Your assignment:
Please retype the line that contains "The width and" and all lines that follow it to the end of the entries below, exactly as they stand, with nothing added.

- - -

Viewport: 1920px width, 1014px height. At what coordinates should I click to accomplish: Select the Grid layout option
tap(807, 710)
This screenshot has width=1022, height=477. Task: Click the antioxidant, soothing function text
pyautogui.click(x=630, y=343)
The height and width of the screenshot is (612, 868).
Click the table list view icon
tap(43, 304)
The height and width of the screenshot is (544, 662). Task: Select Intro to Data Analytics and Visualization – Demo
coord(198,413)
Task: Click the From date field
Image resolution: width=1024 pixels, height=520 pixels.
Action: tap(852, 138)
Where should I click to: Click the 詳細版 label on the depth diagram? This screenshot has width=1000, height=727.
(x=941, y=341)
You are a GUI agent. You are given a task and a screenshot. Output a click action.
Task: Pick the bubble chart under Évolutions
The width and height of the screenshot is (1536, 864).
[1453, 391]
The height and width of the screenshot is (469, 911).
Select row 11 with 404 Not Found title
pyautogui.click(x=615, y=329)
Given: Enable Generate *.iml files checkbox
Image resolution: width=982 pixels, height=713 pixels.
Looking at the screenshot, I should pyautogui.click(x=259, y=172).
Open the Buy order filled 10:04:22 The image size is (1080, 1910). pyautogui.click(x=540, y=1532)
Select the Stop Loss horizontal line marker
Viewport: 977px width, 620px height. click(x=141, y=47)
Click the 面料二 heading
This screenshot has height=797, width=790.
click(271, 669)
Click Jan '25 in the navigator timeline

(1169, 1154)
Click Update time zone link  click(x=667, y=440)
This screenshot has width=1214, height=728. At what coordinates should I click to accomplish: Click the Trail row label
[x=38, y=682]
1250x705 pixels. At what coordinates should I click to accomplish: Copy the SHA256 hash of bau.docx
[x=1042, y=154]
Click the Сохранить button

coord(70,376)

- - -

Exercise result:
The width and height of the screenshot is (1536, 864).
[1453, 391]
The height and width of the screenshot is (469, 911).
Select row 11 with 404 Not Found title
pyautogui.click(x=615, y=329)
Given: Enable Generate *.iml files checkbox
Image resolution: width=982 pixels, height=713 pixels.
Looking at the screenshot, I should pyautogui.click(x=259, y=172).
Open the Buy order filled 10:04:22 The image size is (1080, 1910). pyautogui.click(x=540, y=1532)
Select the Stop Loss horizontal line marker
Viewport: 977px width, 620px height. click(x=141, y=47)
Click the 面料二 heading
This screenshot has height=797, width=790.
click(271, 669)
Click Jan '25 in the navigator timeline

(1169, 1154)
Click Update time zone link  click(x=667, y=440)
This screenshot has width=1214, height=728. At what coordinates should I click to accomplish: Click the Trail row label
[x=38, y=682]
1250x705 pixels. At what coordinates should I click to accomplish: Copy the SHA256 hash of bau.docx
[x=1042, y=154]
Click the Сохранить button

coord(70,376)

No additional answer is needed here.